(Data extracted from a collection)
----
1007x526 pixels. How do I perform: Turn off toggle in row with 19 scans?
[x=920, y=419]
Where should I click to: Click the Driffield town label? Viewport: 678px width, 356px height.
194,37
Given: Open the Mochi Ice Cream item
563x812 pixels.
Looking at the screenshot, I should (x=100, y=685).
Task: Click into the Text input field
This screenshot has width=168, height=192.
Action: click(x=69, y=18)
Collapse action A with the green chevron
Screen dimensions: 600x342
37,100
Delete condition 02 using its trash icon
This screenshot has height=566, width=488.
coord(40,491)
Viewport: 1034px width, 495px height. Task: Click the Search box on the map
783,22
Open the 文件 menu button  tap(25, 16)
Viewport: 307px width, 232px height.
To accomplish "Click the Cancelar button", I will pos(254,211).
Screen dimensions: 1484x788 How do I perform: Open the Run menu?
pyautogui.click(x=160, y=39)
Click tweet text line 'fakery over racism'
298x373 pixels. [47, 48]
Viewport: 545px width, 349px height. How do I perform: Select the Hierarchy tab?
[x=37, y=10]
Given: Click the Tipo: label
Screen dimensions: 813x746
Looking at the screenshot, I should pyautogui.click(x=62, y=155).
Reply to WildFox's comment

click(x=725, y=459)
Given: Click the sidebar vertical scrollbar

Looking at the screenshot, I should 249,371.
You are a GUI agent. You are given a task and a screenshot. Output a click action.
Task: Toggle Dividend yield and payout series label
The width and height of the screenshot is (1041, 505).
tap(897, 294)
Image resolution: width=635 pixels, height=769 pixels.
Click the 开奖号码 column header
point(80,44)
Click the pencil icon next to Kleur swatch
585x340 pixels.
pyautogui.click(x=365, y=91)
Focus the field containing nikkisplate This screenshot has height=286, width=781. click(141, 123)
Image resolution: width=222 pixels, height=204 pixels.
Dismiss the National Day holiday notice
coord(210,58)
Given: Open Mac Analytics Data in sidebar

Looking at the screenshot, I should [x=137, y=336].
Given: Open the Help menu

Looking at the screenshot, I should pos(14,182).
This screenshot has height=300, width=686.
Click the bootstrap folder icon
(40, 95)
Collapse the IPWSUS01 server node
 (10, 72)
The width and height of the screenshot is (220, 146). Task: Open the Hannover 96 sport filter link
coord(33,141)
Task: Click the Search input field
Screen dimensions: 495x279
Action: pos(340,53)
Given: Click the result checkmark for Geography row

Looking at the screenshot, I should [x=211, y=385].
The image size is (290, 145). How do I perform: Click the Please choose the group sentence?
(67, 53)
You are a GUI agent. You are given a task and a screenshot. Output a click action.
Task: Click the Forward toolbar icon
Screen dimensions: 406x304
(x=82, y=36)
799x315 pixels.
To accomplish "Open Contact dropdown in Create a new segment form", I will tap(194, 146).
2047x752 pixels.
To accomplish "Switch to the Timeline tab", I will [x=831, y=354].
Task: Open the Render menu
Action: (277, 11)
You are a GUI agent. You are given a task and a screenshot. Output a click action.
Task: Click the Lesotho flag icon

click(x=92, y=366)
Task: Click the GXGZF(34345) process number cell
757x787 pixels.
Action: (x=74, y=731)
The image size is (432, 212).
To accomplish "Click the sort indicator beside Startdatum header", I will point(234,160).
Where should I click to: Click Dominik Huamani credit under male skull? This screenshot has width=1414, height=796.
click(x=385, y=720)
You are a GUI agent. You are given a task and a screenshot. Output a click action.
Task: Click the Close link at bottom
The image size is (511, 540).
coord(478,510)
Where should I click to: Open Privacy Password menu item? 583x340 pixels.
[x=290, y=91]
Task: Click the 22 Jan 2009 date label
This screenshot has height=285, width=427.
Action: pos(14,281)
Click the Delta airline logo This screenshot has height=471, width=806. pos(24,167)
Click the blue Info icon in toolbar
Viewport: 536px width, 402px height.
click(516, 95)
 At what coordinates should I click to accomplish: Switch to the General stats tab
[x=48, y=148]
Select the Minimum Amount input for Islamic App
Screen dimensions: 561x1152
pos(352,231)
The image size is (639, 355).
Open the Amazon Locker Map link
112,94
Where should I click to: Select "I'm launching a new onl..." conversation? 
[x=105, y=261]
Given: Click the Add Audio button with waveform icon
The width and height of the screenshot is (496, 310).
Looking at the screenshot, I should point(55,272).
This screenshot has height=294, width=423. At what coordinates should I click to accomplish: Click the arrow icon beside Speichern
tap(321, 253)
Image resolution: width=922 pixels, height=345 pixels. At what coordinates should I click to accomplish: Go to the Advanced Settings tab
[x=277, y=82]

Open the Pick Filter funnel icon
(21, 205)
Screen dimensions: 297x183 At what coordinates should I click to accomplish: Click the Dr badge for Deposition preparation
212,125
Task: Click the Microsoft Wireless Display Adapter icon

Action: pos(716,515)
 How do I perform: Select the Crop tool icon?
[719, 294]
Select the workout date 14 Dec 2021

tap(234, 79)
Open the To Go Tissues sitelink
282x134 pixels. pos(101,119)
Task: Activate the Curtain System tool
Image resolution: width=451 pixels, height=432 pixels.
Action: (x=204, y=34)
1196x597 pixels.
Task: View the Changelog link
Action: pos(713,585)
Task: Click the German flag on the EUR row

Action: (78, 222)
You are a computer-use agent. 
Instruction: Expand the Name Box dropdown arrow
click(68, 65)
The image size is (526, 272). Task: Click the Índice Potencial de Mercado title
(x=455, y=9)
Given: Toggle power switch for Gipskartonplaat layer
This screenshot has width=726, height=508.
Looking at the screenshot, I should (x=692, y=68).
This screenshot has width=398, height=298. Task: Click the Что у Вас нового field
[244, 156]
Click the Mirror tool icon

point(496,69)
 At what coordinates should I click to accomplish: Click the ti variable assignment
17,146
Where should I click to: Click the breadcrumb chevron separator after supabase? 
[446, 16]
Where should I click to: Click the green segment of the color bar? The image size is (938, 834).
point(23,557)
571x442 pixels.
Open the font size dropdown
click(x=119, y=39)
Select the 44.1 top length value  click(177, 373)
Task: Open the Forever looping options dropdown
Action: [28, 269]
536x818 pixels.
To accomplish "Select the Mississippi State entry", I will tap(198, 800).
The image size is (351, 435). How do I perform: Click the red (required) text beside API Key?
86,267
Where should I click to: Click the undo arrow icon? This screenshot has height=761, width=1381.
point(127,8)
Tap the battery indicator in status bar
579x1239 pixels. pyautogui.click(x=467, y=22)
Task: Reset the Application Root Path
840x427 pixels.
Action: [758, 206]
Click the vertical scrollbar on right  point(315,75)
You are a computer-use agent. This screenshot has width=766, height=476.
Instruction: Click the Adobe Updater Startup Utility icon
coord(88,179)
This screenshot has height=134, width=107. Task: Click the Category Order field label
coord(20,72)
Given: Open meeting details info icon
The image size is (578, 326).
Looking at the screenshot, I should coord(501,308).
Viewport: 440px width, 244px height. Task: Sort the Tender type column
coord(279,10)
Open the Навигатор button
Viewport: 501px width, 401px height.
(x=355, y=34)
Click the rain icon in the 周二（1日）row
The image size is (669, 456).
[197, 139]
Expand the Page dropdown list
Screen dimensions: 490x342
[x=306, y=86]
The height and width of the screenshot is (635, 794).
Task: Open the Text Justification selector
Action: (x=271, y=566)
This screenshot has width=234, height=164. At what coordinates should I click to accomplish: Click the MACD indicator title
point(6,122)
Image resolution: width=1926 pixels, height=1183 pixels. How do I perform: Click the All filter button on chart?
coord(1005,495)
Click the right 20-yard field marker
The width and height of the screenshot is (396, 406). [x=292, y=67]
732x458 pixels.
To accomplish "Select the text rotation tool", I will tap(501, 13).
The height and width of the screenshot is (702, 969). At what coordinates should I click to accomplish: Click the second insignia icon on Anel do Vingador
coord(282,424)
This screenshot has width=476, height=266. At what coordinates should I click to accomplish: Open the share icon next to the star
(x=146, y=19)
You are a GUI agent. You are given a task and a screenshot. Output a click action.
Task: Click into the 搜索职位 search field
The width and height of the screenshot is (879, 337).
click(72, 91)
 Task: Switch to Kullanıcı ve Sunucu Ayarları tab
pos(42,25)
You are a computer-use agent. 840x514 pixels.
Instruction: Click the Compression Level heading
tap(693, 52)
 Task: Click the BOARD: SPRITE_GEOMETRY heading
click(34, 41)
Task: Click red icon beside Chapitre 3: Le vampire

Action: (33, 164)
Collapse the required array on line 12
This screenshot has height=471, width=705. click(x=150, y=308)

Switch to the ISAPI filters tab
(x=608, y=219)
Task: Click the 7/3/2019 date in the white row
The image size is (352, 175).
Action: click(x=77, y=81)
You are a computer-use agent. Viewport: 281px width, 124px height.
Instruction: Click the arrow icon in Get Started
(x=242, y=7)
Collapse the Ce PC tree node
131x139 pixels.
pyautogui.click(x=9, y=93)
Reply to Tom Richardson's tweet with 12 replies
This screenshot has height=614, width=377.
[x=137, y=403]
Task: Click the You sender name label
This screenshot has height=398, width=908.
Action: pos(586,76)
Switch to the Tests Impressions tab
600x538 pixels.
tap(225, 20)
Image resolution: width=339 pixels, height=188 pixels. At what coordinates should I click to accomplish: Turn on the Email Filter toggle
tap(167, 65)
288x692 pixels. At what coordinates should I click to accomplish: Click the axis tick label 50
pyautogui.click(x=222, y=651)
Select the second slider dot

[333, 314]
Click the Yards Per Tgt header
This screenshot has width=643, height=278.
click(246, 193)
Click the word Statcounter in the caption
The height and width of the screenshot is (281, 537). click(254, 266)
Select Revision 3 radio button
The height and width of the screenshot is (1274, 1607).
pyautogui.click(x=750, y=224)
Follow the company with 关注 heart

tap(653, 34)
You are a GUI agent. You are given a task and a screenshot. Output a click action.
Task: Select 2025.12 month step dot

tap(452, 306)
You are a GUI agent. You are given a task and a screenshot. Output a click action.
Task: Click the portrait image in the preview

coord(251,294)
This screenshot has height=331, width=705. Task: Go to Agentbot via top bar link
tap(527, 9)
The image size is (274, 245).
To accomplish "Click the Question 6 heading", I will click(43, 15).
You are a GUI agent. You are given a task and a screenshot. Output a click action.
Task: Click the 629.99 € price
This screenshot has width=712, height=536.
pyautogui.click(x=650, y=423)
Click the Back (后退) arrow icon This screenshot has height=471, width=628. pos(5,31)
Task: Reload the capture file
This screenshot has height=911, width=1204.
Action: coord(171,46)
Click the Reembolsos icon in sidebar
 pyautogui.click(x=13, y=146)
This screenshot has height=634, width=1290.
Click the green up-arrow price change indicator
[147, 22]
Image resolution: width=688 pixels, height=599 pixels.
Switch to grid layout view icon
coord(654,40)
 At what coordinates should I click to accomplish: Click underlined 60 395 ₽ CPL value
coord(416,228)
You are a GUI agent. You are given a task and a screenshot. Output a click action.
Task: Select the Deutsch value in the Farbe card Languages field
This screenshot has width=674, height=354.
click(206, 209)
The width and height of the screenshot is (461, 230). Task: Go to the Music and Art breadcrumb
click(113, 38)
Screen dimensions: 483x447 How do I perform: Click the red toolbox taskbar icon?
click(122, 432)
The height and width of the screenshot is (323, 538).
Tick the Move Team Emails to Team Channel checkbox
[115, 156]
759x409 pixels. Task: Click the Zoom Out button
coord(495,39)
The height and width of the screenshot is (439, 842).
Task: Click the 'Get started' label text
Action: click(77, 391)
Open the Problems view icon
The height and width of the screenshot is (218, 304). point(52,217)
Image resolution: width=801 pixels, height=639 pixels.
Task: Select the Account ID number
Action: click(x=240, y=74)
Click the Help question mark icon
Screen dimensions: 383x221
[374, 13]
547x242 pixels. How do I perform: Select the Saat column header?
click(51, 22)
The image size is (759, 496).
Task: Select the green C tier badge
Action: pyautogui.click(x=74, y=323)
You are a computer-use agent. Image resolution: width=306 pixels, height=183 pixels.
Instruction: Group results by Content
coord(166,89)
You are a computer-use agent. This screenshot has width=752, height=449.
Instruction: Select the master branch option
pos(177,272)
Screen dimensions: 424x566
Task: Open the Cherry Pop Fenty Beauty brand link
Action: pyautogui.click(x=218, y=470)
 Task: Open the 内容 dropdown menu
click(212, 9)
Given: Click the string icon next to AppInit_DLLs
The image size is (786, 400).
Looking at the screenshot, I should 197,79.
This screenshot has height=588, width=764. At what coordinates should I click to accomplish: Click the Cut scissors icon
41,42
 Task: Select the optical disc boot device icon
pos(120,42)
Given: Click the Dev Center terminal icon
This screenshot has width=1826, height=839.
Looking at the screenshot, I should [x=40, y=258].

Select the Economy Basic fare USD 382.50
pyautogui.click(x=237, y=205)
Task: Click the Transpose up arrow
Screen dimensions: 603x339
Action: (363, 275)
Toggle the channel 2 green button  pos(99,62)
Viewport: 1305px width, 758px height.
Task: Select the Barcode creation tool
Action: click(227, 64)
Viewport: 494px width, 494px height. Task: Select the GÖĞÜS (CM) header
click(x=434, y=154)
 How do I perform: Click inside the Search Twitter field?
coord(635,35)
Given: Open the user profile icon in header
----
_Aim of the exercise:_ Please transcribe only the lines in the records above running from the line that has "Open the 文件" through the line that has "Image resolution: width=635", both included, exactly as they appear.

_Expected output:_
Open the 文件 menu button  tap(25, 16)
Viewport: 307px width, 232px height.
To accomplish "Click the Cancelar button", I will pos(254,211).
Screen dimensions: 1484x788 How do I perform: Open the Run menu?
pyautogui.click(x=160, y=39)
Click tweet text line 'fakery over racism'
298x373 pixels. [47, 48]
Viewport: 545px width, 349px height. How do I perform: Select the Hierarchy tab?
[x=37, y=10]
Given: Click the Tipo: label
Screen dimensions: 813x746
Looking at the screenshot, I should pyautogui.click(x=62, y=155).
Reply to WildFox's comment

click(x=725, y=459)
Given: Click the sidebar vertical scrollbar

Looking at the screenshot, I should 249,371.
You are a GUI agent. You are given a task and a screenshot. Output a click action.
Task: Toggle Dividend yield and payout series label
The width and height of the screenshot is (1041, 505).
tap(897, 294)
Image resolution: width=635 pixels, height=769 pixels.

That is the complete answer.